But other reasons for attrition may be the consequence of poor quality of service, from either installation, service or even office personnel interaction with your subscribers. Maybe your central station is not as responsive as it could be, or the equipment you use is not as reliable as it should be. Your prices could be too high, causing subscribers to look for alternate choices for their alarm services. You could be the target of fierce competition from one or more of your competitors, or perhaps former [or worse, current] employees are competing against you with the knowledge of your subscriber information, pricing and sometimes more familiarity with the subscribers than you have. When attrition is caused by these factors you need to know it, and you need to do something to address and correct it, fast.

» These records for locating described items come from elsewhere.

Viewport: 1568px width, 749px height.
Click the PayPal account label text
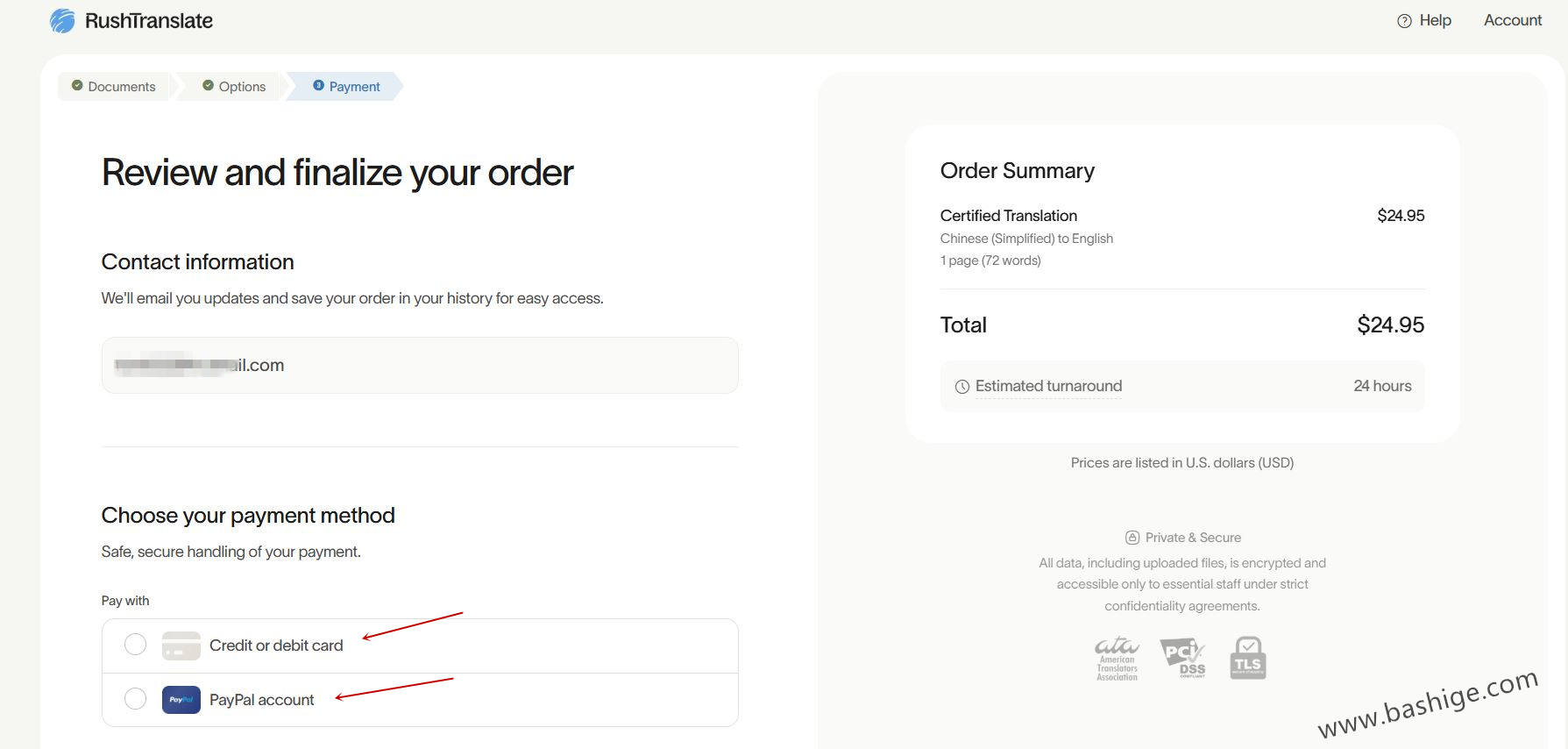tap(261, 700)
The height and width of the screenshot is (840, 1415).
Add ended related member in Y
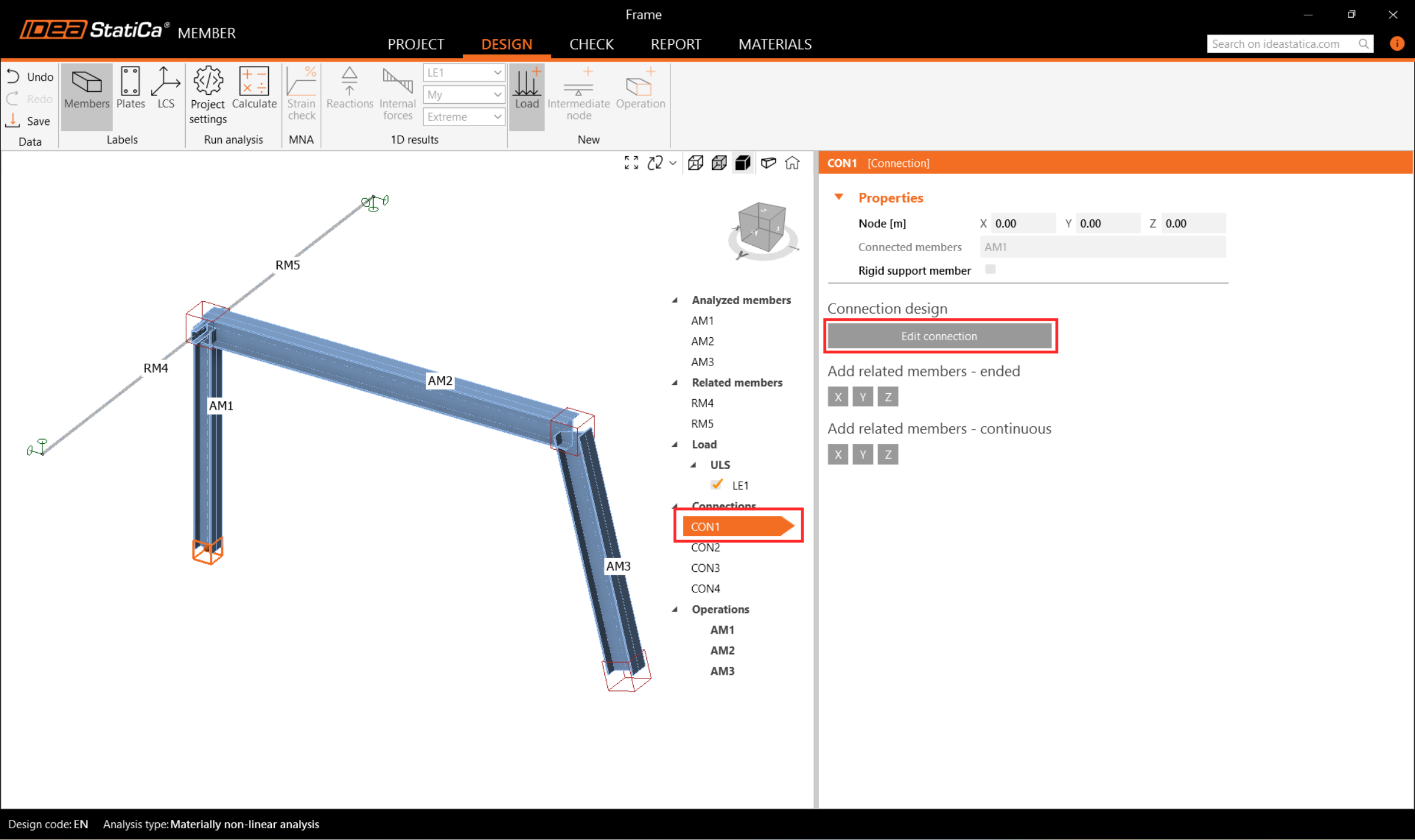tap(863, 397)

What about when you lose your subscriber but another subscriber signs up at the same house or commercial premises. Have you lost an account? Probably not, especially if you didn't have to do any additional work or give any discount to keep the premises under your services.

Subscribers who ask for, demand, and receive reduction in their RMR. Does that count towards attrition? Yes, if you're counting the RMR dollars and not just the number of subscribers. By the way, attrition statistics should include more than the RMR dollars; it should include subscriber count. Theoretically you could over time end up with a higher RMR and a single subscriber. Something about putting all your eggs in one basket comes to mind. It's not generally a good idea, if you can help it.

Adding new subscribers will of course balance out attrition. But no matter how many new accounts you add there is no reason to turn a blind eye to your attrition rate and the reasons for it.